--- start Data listing ---

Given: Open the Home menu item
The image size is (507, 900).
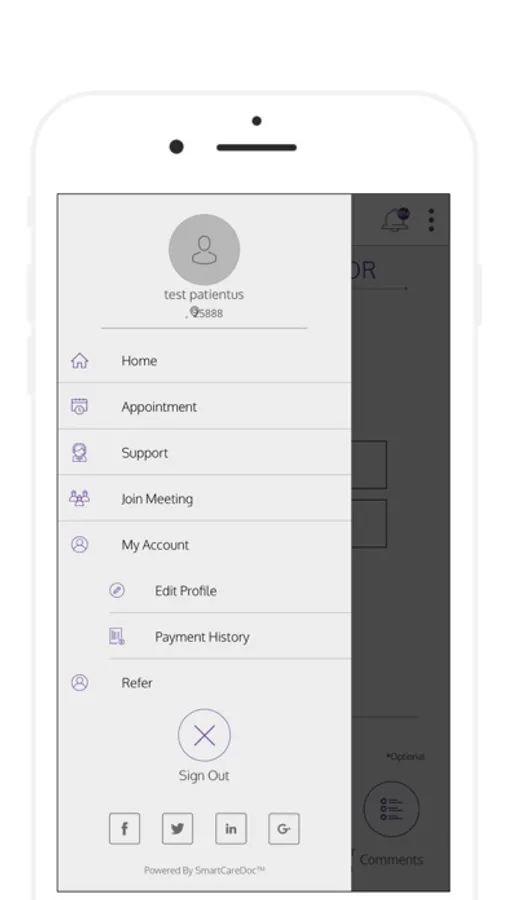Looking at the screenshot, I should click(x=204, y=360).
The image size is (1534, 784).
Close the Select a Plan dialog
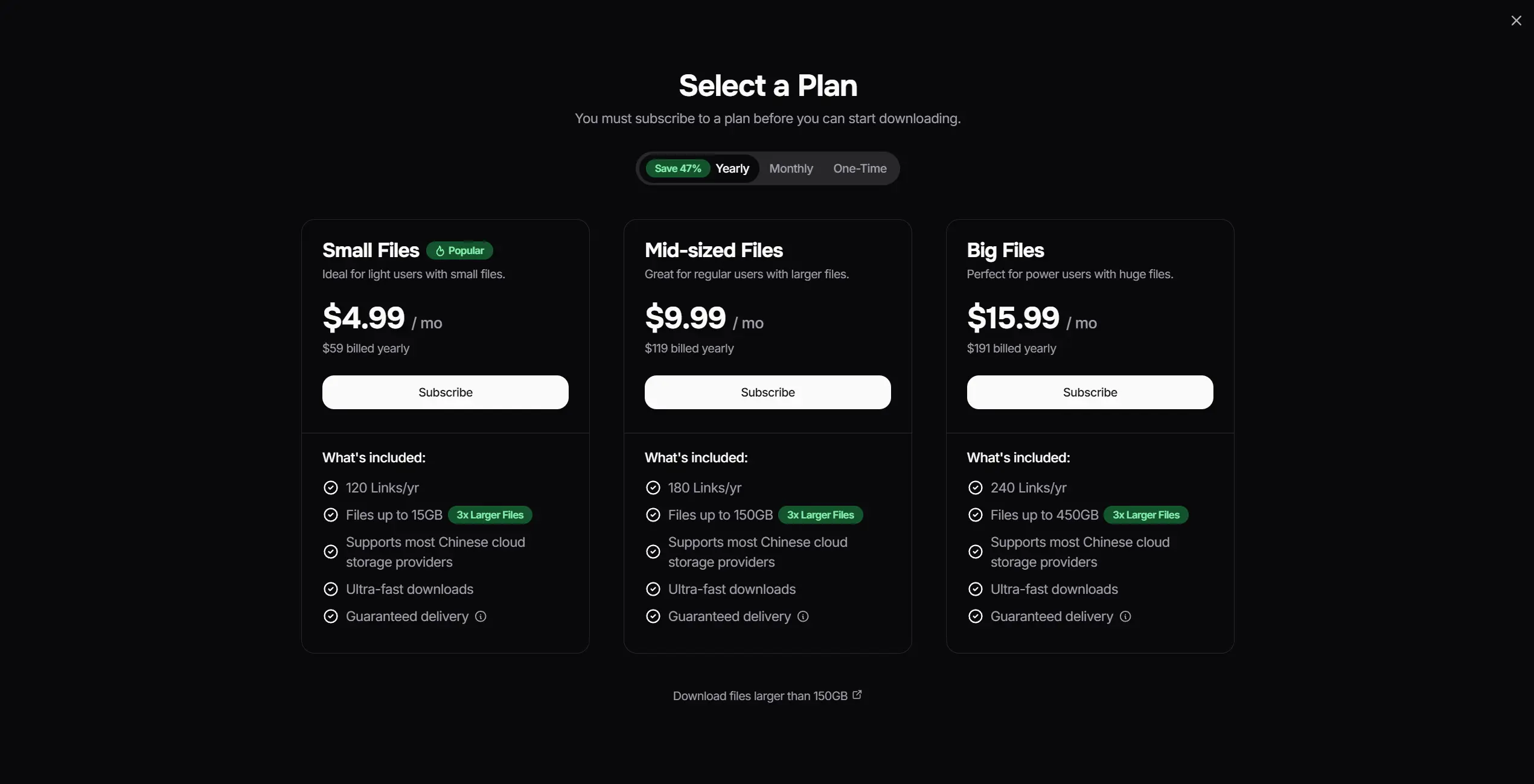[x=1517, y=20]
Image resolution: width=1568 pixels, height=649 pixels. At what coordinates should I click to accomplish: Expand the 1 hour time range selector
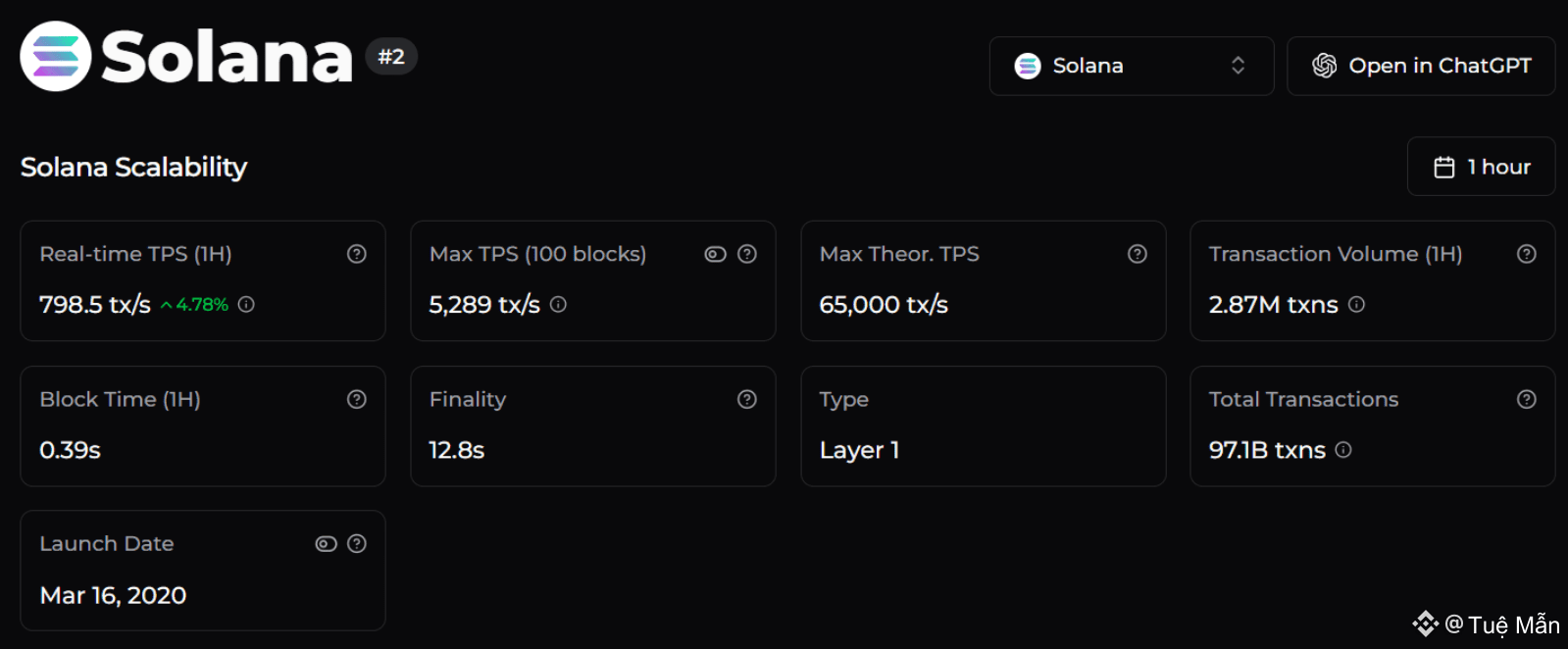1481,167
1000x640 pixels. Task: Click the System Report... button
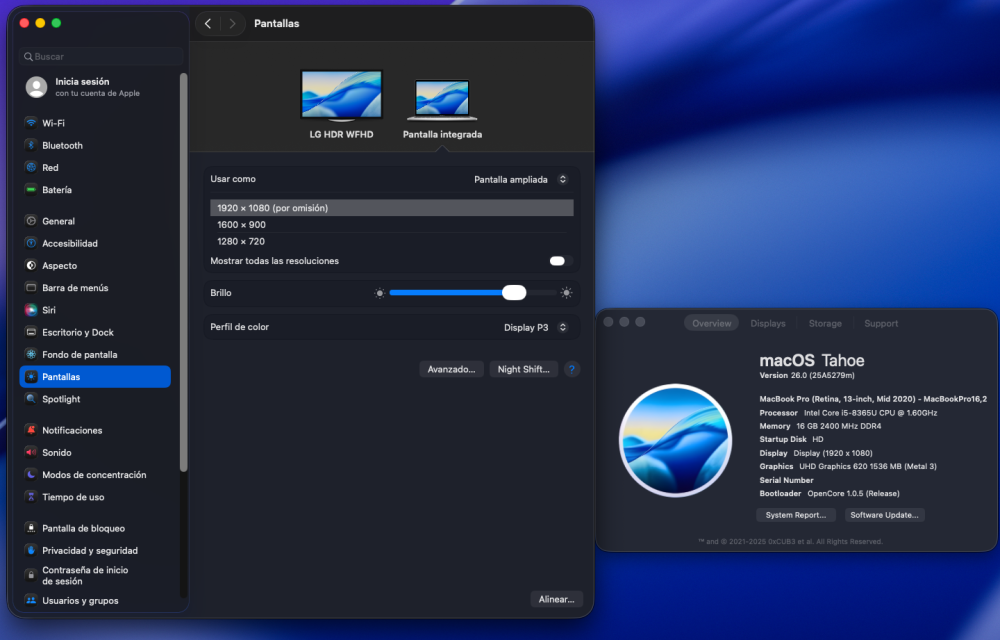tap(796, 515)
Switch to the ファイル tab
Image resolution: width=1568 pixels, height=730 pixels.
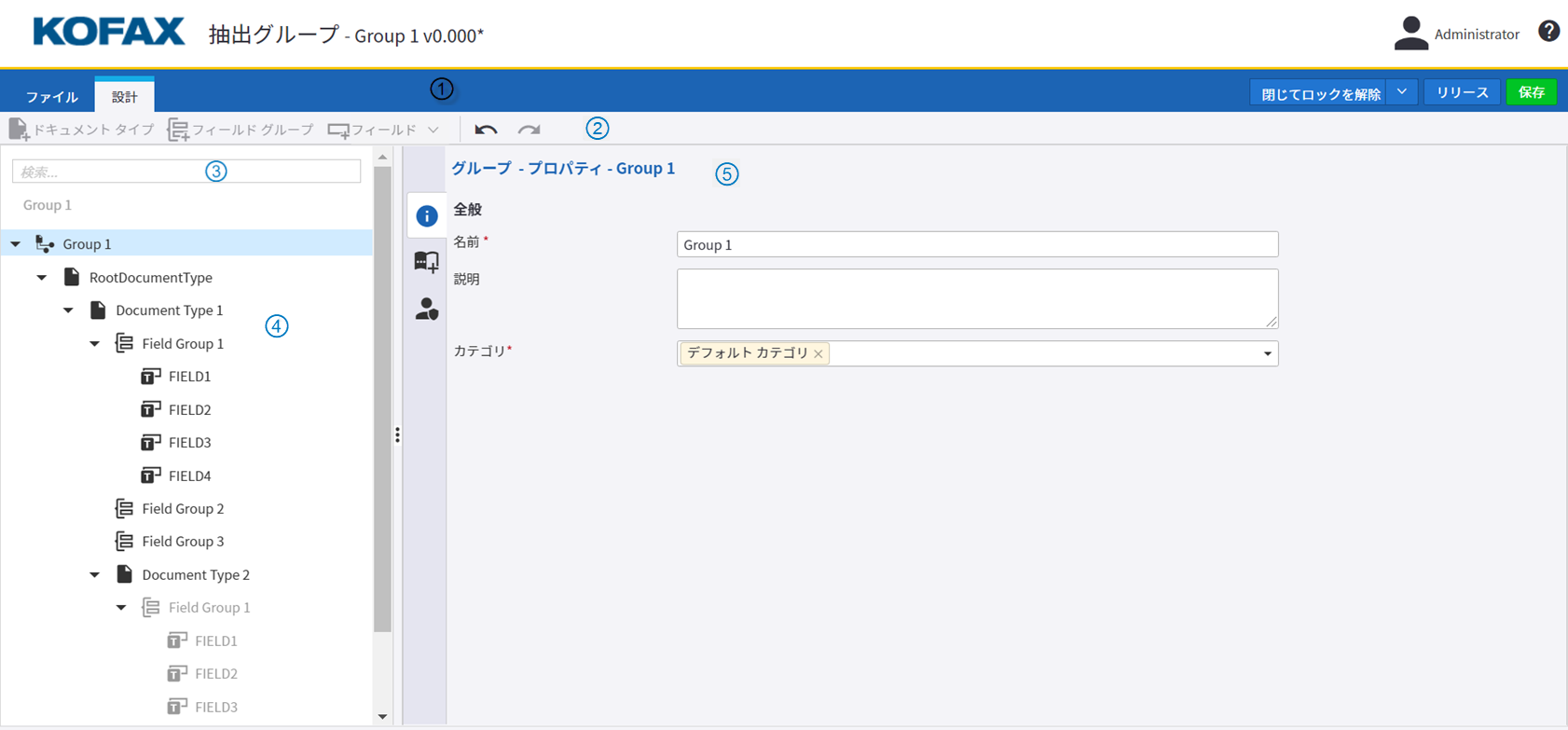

--- end Data listing ---

Job – Lay out as a numbered list the lines of the records, starting with the line that contains "Image resolution: width=1568 pixels, height=649" and continuing through the end of the records, omitting blank lines and pictures.

Solution –
1. Image resolution: width=1568 pixels, height=649 pixels. At what coordinates should I click to accomplish: Expand the 1 hour time range selector
2. 1481,167
3. 1000x640 pixels. Task: Click the System Report... button
4. tap(796, 515)
5. Switch to the ファイル tab
6. Image resolution: width=1568 pixels, height=730 pixels.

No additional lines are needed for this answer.